M. Jahoda: Lebensgeschichtliche Protokolle der arbeitenden Klassen

Titel
Lebensgeschichtliche Protokolle der arbeitenden Klassen 1850–1930. Dissertation 1932, hrsg. v. Bacher, Johann; Kannonier-Finster, Waltraud; Ziegler, Meinrad


Autor(en)
Jahoda, Marie
Reihe
transblick 13
Erschienen
Innsbruck 2017: StudienVerlag
Anzahl Seiten
388 S.
Preis
€ 26,90
Rezensiert für H-Soz-Kult von
Rainer Leitner, Graz

Marie Jahoda ist neben Paul Felix Lazarsfeld und Hans Zeisel bekannt als Mitautorin der Studie "Die Arbeitslosen von Marienthal. Ein soziographischer Versuch über die Wirkungen langdauernder Arbeitslosigkeit", erschienen in Leipzig 1933.

Ein Blick auf ihre Biographie zeigt, dass sie als drittes von vier Kindern neben ihren Brüdern in einer bürgerlichen und assimilierten jüdischen Wiener Familie (ihr Vater ist Gesellschafter der Firma Carl Jahoda, Spezialgeschäft für technische Papiere und Utensilien) aufwächst und 1926 am Wiener Mädchen-Realgymnasium des Vereins für Realgymnasialen Mädchenunterricht maturiert. Das Jahr 1925 markiert den Zeitpunkt ihres Austrittes aus der Israelitischen Kultusgemeinde. Früh schon widmet sich Marie Jahoda mit Engagement dem Verband Sozialistischer Mittelschüler; hier lernt sie auch den damaligen Lehrer und späteren (1926 bis 1934) Ehemann, Paul Felix Lazarsfeld, kennen. Dieser Ehe entstammt Marie Jahodas einziges Kind, Lotte Franziska, verheiratete Bailyn, die Bekanntheit als Professor of Management an der Sloan School of Management des Massachusetts Institute of Technology erlangt. Marie Jahoda, die ihren Geburtsnamen beibehält, beginnt ein Doppelstudium. Einerseits belegt sie das Fach Psychologie an der Universität Wien, andererseits besucht sie den Hochschulmäßigen Lehrerbildungskurs des Pädagogischen Instituts der Stadt Wien, den sie 1926 als provisorische Lehrerin für Volks- und Bürgerschulen sowie als Kindergärtnerin ausgebildet abschließt. Als 21-Jährige verlässt Marie Jahoda Wien für ein Jahr, um in Paris Vorlesungen an der Sorbonne zu hören. Das Studium der Psychologie beendet sie 1932 mit ihrer Dissertation "Anamnesen im Versorgungshaus (Ein Beitrag zur Lebenspsychologie)".

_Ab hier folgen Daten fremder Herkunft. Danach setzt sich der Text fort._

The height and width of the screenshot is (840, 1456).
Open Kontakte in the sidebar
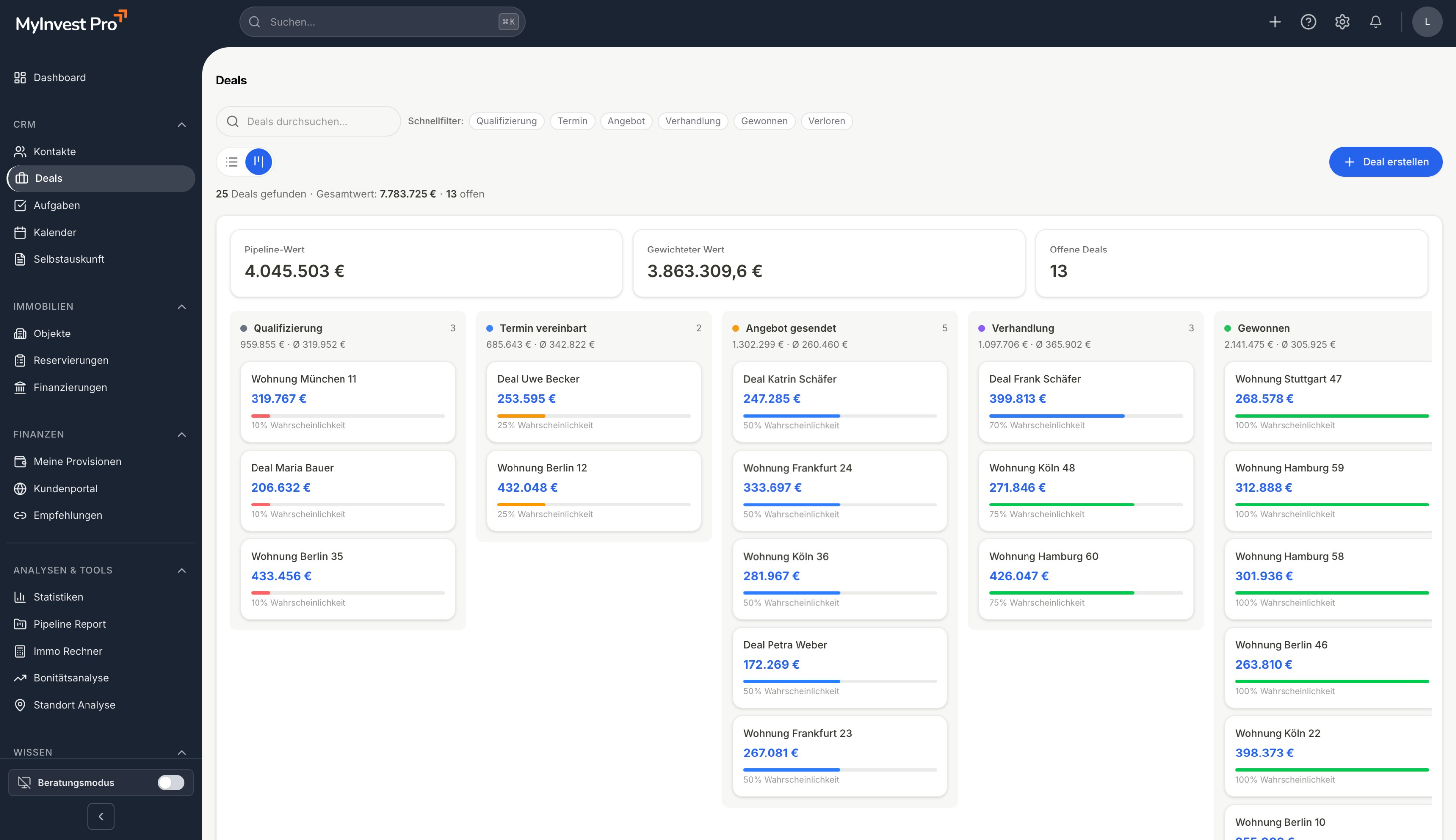(54, 151)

In dieser Zeit ist Jahoda politisch innerhalb der Sozialdemokratischen Arbeiterpartei aktiv, so bis 1934 als Stellvertretende Sekretärin des "Arbeitskreises sozialistischer Pädagogen" und ebenso lange als Bibliothekarin an der Arbeiterbücherei im Karl-Marx-Hof. Durch ihr politisches Engagement wird Jahoda erstmals 1929 polizeilich aktenkundig, als sie 1929 als politische Aktivistin an einer Streikaktion der Beschäftigten des Wiener Cafés Prückel teilnimmt. Seit 1922 ist Marie Jahoda auch literarisch tätig, als Verfasserin von Gedichten gehört sie der anfangs 1933 gegründeten "Vereinigung sozialistischer Schriftsteller" an, die allerdings 1934 durch den faschistoiden Ständestaat aufgelöst wird.

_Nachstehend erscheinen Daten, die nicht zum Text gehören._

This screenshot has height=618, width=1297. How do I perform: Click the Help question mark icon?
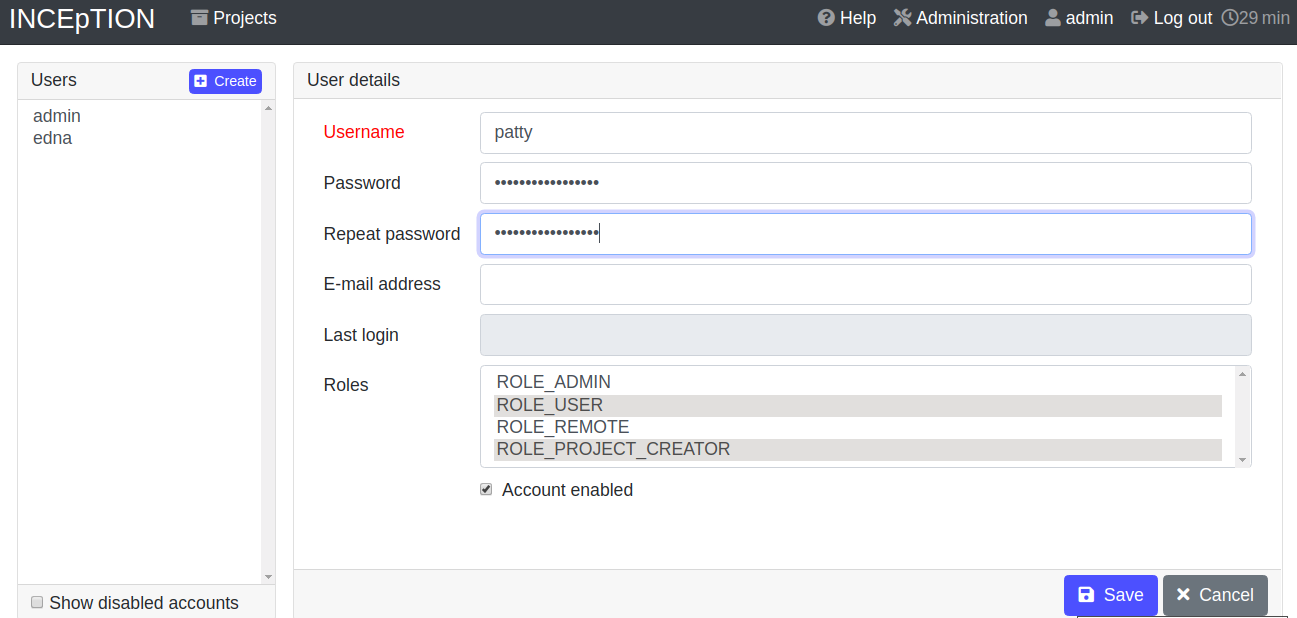(x=826, y=18)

Seit 1932 ist Marie Jahoda an der von ihrem Mann Paul F. Lazarsfeld initiierten und mit dem Psychologischen Institut der Universität Wien assoziierten "Österreichischen Wirtschaftspsychologischen Forschungsstelle" tätig. In diese Zeit fällt auch ihre Mitarbeit beim Projektteam der Marienthal-Studie, deren wesentlichster Text aus ihrer Feder stammt. Gemeinsam mit Gertrude Wagner leitet sie seit 1934 diese Forschungsstelle in wissenschaftlicher Hinsicht. Von 1932 bis 1934 ist sie zusätzlich Mitarbeitende von Otto Neurath am "Gesellschafts- und Wirtschaftsmuseum", weiters wirkt sie 1933/34 als Aushilfslehrerin an diversen Volks- und Hauptschulen in Wien. Als ausgewiesene Sozialdemokratin wird Jahoda ab November 1934 allerdings nicht länger als Lehrerin weiterbeschäftigt. 1935 wird auch der Verein "Österreichische Wirtschaftspsychologische Forschungsstelle" aufgelöst. Vor diesem Hintergrund gründet Jahoda diese Institution neu, jetzt als Gesellschaft nach Bürgerlichem Recht und fungiert als deren alleinige Leiterin.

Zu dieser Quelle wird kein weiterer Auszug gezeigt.